I'm guessing when you live in a city where casual encounters are the norm, the odds of meeting someone without a hidden agenda are like winning the Powerball on an unsuspecting Wednesday night.
You hear men of his kind only exist in Cary Grant movies and Johnnie Walker commercials, yet there you are anyway having a conversation about the Middle East once he's bought you and your friend a round of drinks. He wants to know more about you, what kind of work do you do and the things that ignite you. He listens attentively to your friend and tells the bartender to "bring her whatever she likes." It doesn't go unnoticed he's attractive and wearing a watch that cost more than your car and furniture put together. You find him intriguing and surprisingly funny despite the fact he's probably closer to your father's age than your own. You've never dated a man much older than you and truth be told, you've no intentions of starting now. You exchange numbers as a courtesy, wondering what life would taste like in a world where money isn't a subject of worry.

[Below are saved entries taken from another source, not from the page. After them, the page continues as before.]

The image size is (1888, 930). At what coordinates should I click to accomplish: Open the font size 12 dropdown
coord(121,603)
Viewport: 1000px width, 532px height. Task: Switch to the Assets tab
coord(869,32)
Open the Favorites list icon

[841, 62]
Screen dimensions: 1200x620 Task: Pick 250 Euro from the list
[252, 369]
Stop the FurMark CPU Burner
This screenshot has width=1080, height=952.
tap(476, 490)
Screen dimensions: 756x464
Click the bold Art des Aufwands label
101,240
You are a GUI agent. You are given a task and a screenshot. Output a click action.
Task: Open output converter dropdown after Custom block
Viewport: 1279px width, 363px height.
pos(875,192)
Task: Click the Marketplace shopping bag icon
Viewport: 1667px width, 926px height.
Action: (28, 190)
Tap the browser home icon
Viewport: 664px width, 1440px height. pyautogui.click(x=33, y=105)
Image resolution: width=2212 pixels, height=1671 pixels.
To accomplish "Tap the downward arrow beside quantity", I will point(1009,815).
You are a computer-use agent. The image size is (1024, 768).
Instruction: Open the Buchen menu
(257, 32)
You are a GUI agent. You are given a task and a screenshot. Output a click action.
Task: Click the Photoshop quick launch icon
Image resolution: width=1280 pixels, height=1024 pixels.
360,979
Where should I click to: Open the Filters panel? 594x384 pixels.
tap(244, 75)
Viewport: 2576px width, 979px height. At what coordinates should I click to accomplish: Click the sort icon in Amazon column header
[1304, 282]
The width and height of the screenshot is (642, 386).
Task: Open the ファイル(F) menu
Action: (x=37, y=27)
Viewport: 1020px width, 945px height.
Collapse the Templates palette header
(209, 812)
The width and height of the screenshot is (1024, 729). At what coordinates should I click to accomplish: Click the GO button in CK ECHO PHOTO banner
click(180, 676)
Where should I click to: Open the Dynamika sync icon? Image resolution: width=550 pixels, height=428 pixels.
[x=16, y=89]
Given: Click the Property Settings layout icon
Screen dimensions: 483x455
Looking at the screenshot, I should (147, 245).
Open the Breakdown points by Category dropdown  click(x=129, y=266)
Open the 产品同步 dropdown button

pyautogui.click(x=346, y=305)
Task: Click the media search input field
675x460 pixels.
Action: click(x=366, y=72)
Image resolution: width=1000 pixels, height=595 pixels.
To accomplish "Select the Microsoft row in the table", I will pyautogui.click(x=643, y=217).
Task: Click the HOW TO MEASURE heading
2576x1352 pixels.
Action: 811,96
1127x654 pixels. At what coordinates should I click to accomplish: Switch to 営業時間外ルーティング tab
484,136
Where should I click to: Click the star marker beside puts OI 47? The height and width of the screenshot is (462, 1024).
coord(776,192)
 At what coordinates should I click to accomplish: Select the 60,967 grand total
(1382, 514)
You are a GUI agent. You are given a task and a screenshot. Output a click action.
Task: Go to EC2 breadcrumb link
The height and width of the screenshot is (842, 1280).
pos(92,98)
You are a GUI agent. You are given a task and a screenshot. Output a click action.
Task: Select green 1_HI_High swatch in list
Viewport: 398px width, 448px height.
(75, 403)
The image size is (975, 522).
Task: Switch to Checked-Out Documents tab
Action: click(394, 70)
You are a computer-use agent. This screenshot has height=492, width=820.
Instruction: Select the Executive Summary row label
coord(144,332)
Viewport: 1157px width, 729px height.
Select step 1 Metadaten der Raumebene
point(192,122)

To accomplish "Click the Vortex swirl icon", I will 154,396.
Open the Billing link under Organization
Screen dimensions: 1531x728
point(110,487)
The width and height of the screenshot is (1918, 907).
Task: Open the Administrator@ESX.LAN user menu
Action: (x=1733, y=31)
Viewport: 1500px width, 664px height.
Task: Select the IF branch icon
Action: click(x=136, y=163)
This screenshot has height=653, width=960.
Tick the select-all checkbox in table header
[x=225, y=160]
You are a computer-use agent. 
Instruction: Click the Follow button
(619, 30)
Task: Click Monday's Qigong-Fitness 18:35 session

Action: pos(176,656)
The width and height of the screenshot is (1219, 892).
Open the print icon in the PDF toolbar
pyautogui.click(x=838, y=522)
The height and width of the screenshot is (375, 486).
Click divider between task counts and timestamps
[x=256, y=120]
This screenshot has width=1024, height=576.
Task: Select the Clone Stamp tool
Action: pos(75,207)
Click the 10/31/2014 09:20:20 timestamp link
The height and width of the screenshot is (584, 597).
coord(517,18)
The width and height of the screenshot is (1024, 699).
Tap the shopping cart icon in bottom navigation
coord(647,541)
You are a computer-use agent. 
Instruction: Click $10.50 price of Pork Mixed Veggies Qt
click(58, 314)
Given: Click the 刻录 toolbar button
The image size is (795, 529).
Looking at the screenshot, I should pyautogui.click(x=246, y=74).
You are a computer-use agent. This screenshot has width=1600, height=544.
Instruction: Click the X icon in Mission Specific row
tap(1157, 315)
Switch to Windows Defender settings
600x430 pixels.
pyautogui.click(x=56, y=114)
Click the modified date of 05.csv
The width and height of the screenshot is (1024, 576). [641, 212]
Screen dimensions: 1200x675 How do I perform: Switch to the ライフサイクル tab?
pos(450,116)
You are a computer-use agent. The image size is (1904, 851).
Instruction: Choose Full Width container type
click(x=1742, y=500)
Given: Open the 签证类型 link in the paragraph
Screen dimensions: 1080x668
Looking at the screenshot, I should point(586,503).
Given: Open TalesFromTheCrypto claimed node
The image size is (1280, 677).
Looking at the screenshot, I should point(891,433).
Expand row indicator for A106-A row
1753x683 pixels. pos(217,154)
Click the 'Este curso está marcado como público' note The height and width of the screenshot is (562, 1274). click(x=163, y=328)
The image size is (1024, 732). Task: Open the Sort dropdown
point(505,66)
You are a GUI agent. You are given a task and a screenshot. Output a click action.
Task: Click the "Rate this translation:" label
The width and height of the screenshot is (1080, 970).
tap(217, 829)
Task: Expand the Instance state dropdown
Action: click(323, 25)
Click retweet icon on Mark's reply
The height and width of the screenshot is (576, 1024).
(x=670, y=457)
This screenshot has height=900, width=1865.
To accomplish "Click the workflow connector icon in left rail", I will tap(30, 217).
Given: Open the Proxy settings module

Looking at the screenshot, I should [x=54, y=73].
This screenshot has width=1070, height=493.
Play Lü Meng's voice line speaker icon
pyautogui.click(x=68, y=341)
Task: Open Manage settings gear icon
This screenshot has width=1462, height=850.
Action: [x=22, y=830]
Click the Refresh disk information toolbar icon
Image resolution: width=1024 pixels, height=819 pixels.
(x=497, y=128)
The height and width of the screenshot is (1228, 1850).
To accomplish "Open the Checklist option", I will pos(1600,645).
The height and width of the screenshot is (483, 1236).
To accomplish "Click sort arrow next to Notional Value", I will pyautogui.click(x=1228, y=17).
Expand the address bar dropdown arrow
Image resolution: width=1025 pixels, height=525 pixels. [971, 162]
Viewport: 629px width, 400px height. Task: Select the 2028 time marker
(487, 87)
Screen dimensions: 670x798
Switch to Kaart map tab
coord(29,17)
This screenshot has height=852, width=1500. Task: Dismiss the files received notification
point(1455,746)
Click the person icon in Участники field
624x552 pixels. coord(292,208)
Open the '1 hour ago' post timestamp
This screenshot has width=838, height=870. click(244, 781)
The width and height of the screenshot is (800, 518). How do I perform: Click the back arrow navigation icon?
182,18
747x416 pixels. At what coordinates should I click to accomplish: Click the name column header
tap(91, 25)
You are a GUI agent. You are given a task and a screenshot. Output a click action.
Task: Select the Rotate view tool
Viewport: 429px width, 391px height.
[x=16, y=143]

Over the next few days he rings you up and leaves funny messages. You answer on one occasion and have a light conversation about your favorite foods and why you refuse to eat duck or veal. He sends you flowers to work and you're relieved to find it's an art form not yet extinct. You eventually stop answering his calls and figure he'll soon get the hint, knowing you probably passed up your only opportunity at an elite gold digging experience.
On a Wednesday he calls and you answer by mistake, feelings of guilt washing over you as soon as you hear him smile on the other end of the line. He invites you to dinner at a restaurant where soup is thirty dollars and movie stars go to be photographed pushing their food around their plates. You toy with the idea for a nanosecond but respectfully decline, offering that you twisted your ankle at the gym. He doesn't believe you but says he understands and hopes you feel better.
When the line goes dead you know he will call and he knows you won't answer. The rat race will continue and you'll probably never get to try a bowl of lobster bisque that goes for thirty dollars. Later he will find a girl whom he'll take to fancy dinners and whisk away to Greece for the summer. You sit there quietly, stretching your perfectly okay ankles on your second-hand couch. Eventually you get up and convince yourself to go on a powerwalk. On the way home you stop by the convenience store and buy a Powerball ticket with a can of lobster bisque. You don't end up winning the lottery that night... Yet your soup, just like life, is fucking amazing.